In 2006 I was invited by the Joseph Rowntree Reform Trust to chair an inquiry into the failure of people to vote, as we were seeing a big reduction in voting numbers. We held what was then called the Power inquiry. We thought about how it should be titled and decided on “Power” because, precisely as my noble friend Lord Wills said, it is all about power. That is what constitutional reform and constitutions are about: who has power, how the checks and balances are created and so on. When we did that inquiry—I emphasise that it was not a great and grand inquiry—it was quite useful to have people who were not the same old faces involved. That inquiry went round the country. We spoke to people in community centres and so on and asked them why they did not vote. What we got were the answers that my noble friend Lord Wills has referred to: real disengagement because people felt they were not listened to and that wealthy and well-connected people had access to power in a way that they did not. That is still bubbling away under the discontent that I think there is in our nation.

I warn the House that constitutional change is a very interconnected issue. I say this particularly with a view to Scotland. We saw what happened in the referendum. In many ways, the Prime Minister, Mr Cameron, was outplayed by Alex Salmond in the preparation for that referendum: the question ended up being written by Mr Salmond; the timing was chosen by Mr Salmond; and votes for the young—which I support—was pressed for by Mr Salmond. Our Prime Minister is currently under the same kinds of pressures from the anti-European lobby in his own party, and he is being much too compliant over how to set up a referendum and how it should take place. I ask him to think carefully about how he does that. If we are not careful, a referendum on the European Union which does lead to our leaving Europe will have enormous consequences internally for the United Kingdom. It is almost inevitable that at that point, Scotland would say, “We want to have another referendum on whether we stay part of the United Kingdom”, and I would regret that enormously.

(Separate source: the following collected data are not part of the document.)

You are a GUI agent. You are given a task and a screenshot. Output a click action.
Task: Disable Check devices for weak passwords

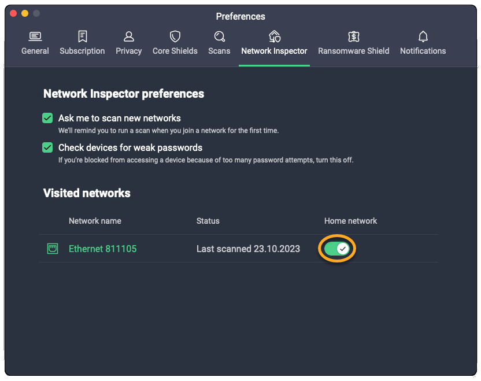click(x=47, y=147)
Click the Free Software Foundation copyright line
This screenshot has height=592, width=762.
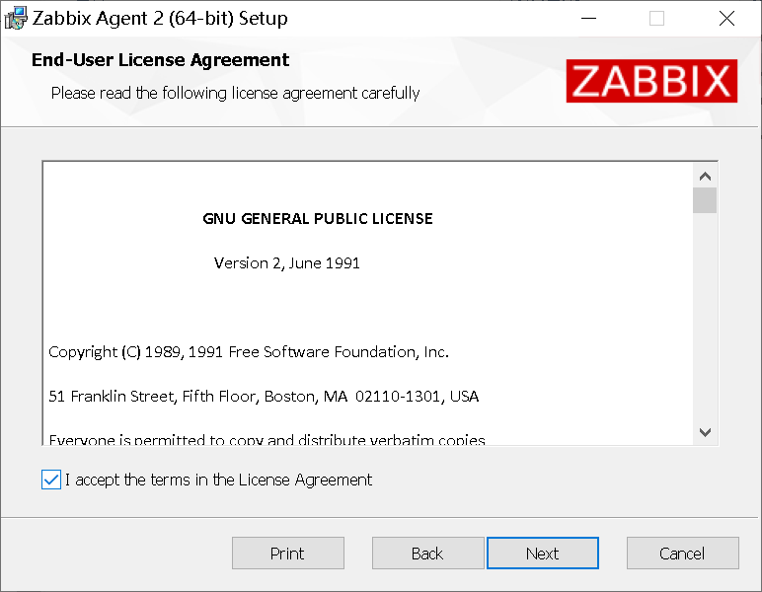[249, 351]
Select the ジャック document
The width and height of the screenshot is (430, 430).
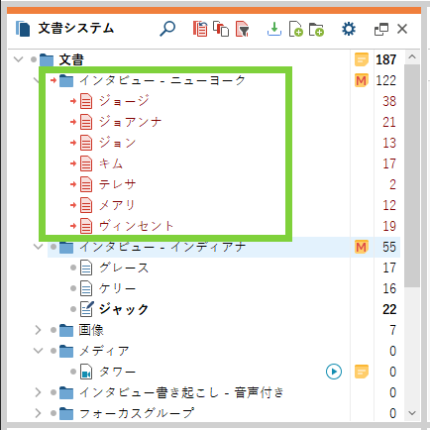pos(124,309)
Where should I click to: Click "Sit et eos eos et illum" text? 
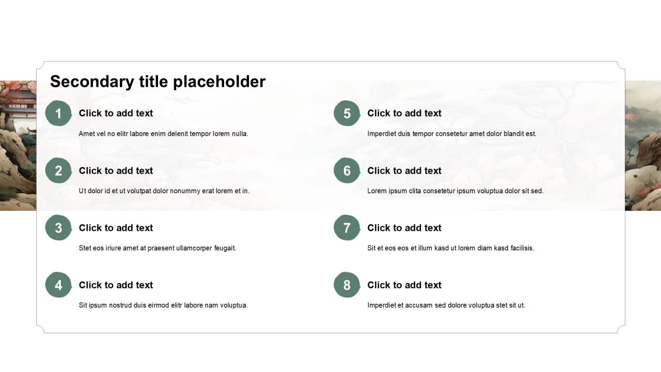click(451, 248)
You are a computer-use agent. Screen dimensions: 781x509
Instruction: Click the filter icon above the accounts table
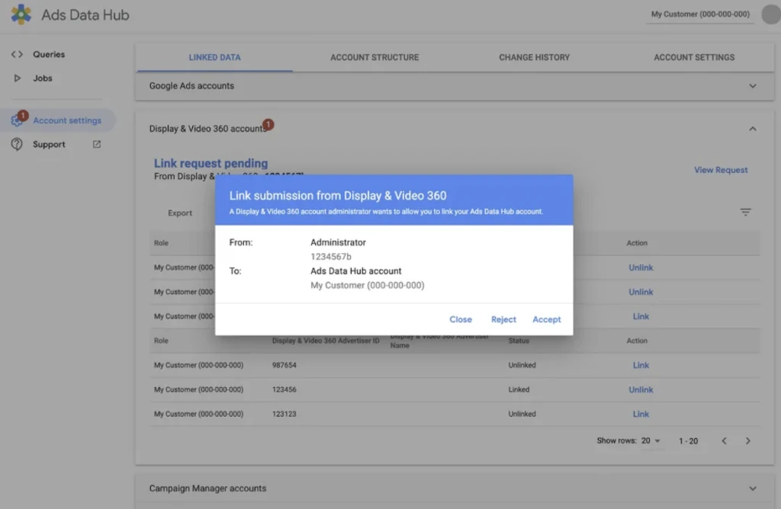pos(745,212)
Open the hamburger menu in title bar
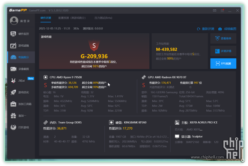This screenshot has width=248, height=166. [222, 11]
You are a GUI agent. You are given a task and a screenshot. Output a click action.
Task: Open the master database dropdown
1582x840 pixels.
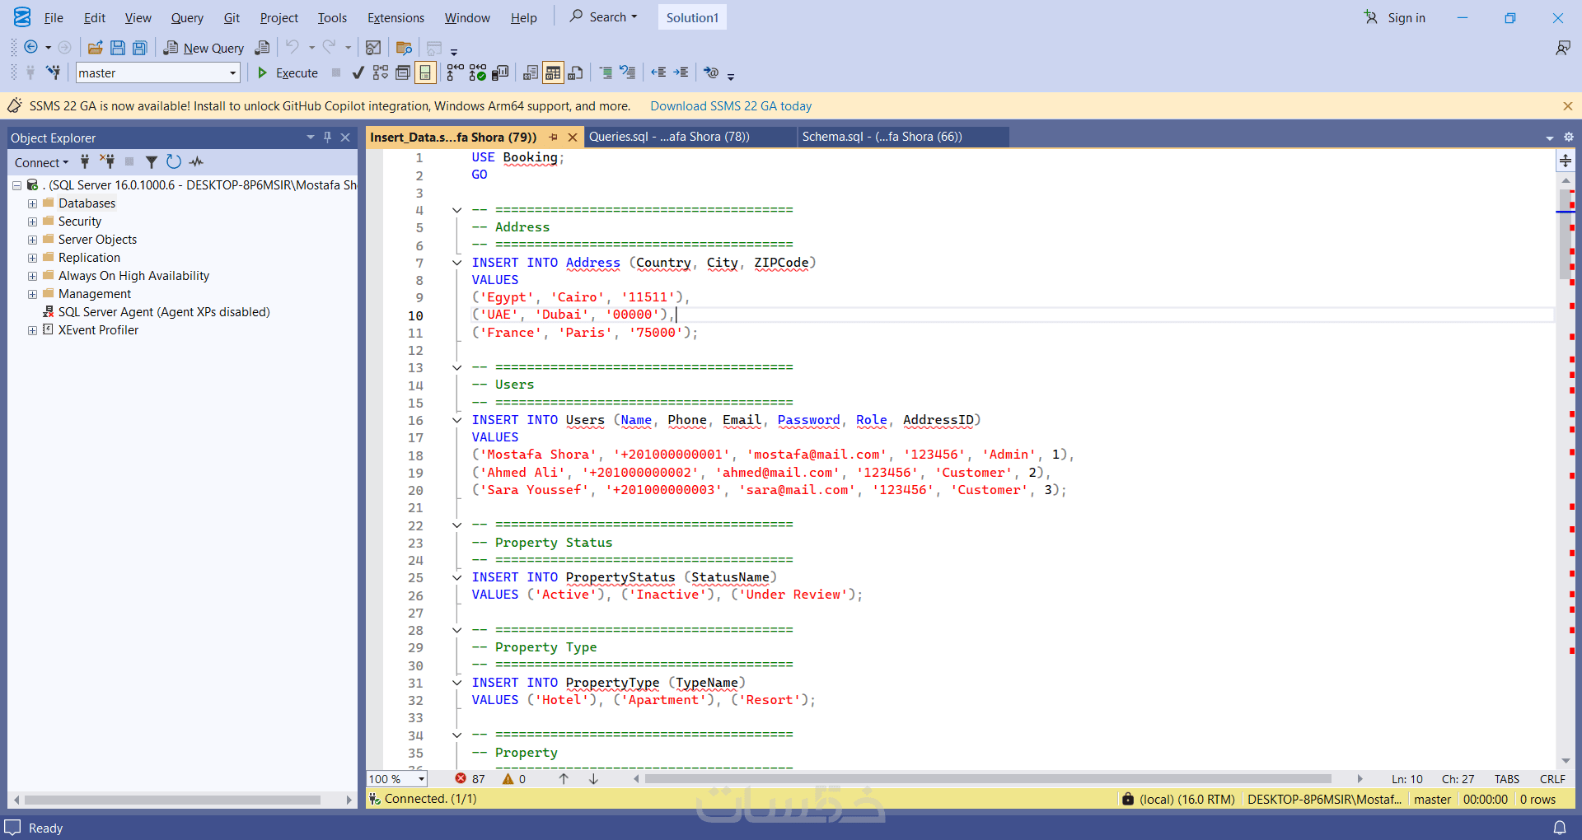tap(232, 73)
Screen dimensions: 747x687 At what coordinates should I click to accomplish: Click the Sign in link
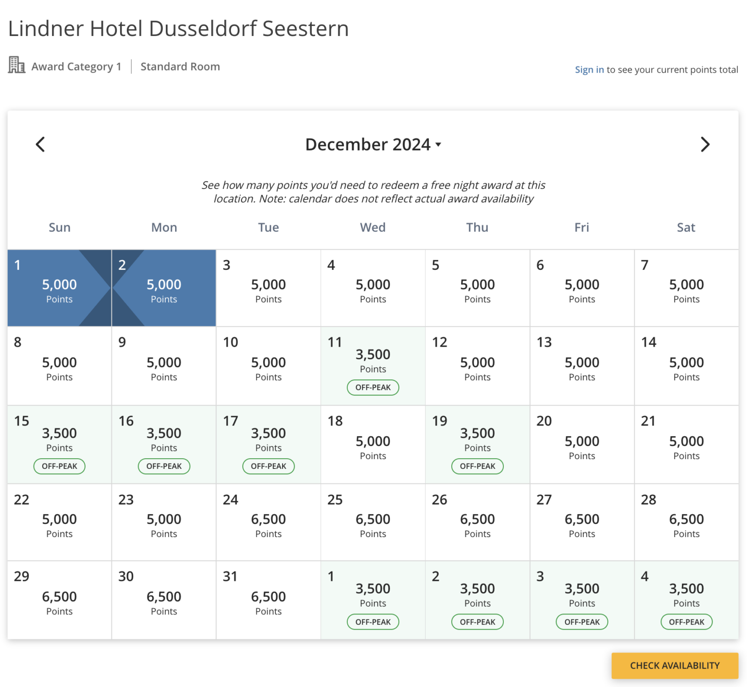[589, 70]
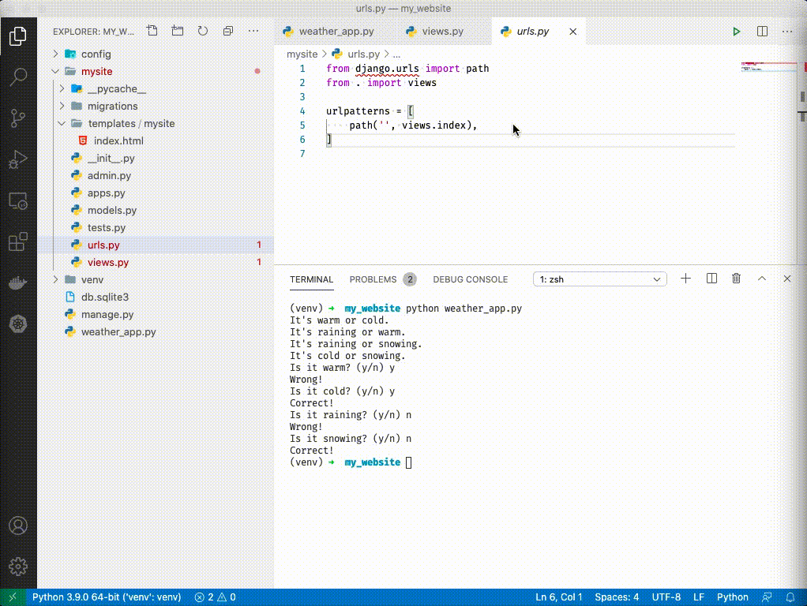
Task: Kill the terminal with the trash icon
Action: pos(736,279)
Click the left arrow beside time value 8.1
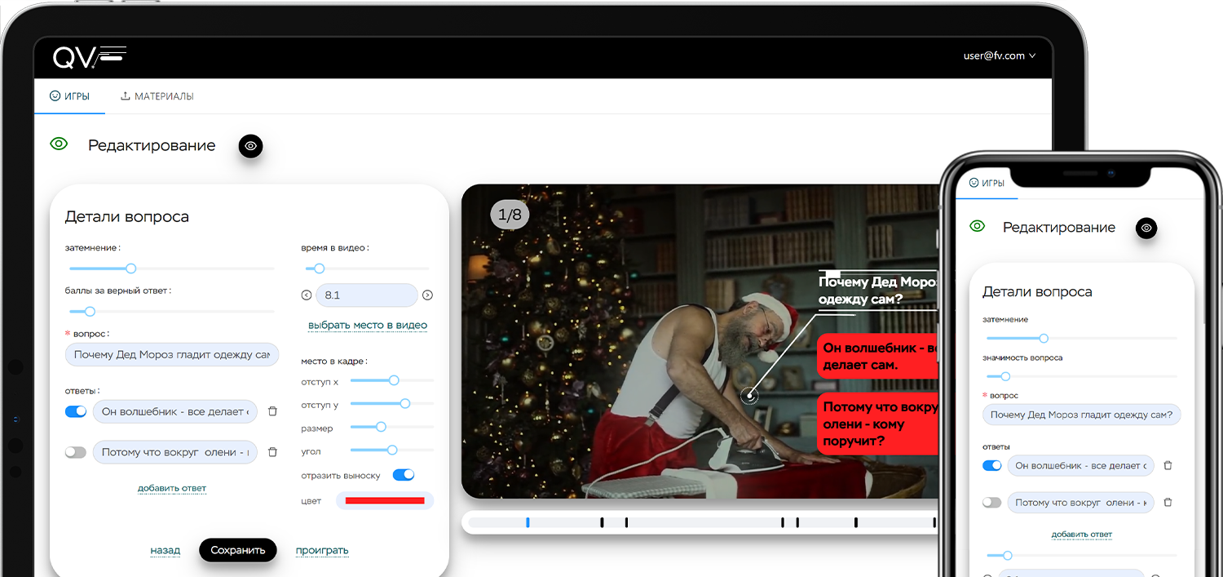The height and width of the screenshot is (577, 1223). click(x=307, y=295)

I see all these things as being interconnected, and great risks are being taken with our unity.

I know that my time is running out but I want to speak about how Scots will read the business of English votes for English laws. If it is done on the cheap—the solution being that Scots leave the Chamber when England gets to deal with its own subject matter—that, too, creates a second-class citizen feeling for people in Scotland. This business of English votes, which I thought was a terrible thing to announce on the steps of Downing Street the day after the referendum had been won by the no campaign, has to be handled with great caution because of how the Scottish people feel. The Scots feel at the moment that they are discussed in derogatory, sidelining and insulting ways. So we have to be mindful of how this dialogue is conducted and how we speak about each other if we want to retain a United Kingdom.

Finally, on the Human Rights Act, it will not surprise your Lordships to learn that I feel most alarmed that we are talking about leaving the European Convention on Human Rights and the European court. We are part of a tapestry in which we have played a leading role, not just in Europe but throughout the world. Our place in this tapestry is so powerful and we have the high ground. We are a beacon for the way in which we protect human rights. We wrote this thing, so the idea that we are stepping away from it is a tragedy but it also has implications for our relationship with the European Union. Once we want to step outside the court, there are questions about whether we can remain part of the Council of Europe, and that in turn has implications for whether we can actually be in the European Union, which has embraced the European convention so wholeheartedly into its systems.

We have to bear in mind the risks in all of this and the interconnectedness. We are the place that can do this best, but we have to speak to the Government about the risks they are taking with the United Kingdom, never mind with our relationship with the rest of the world.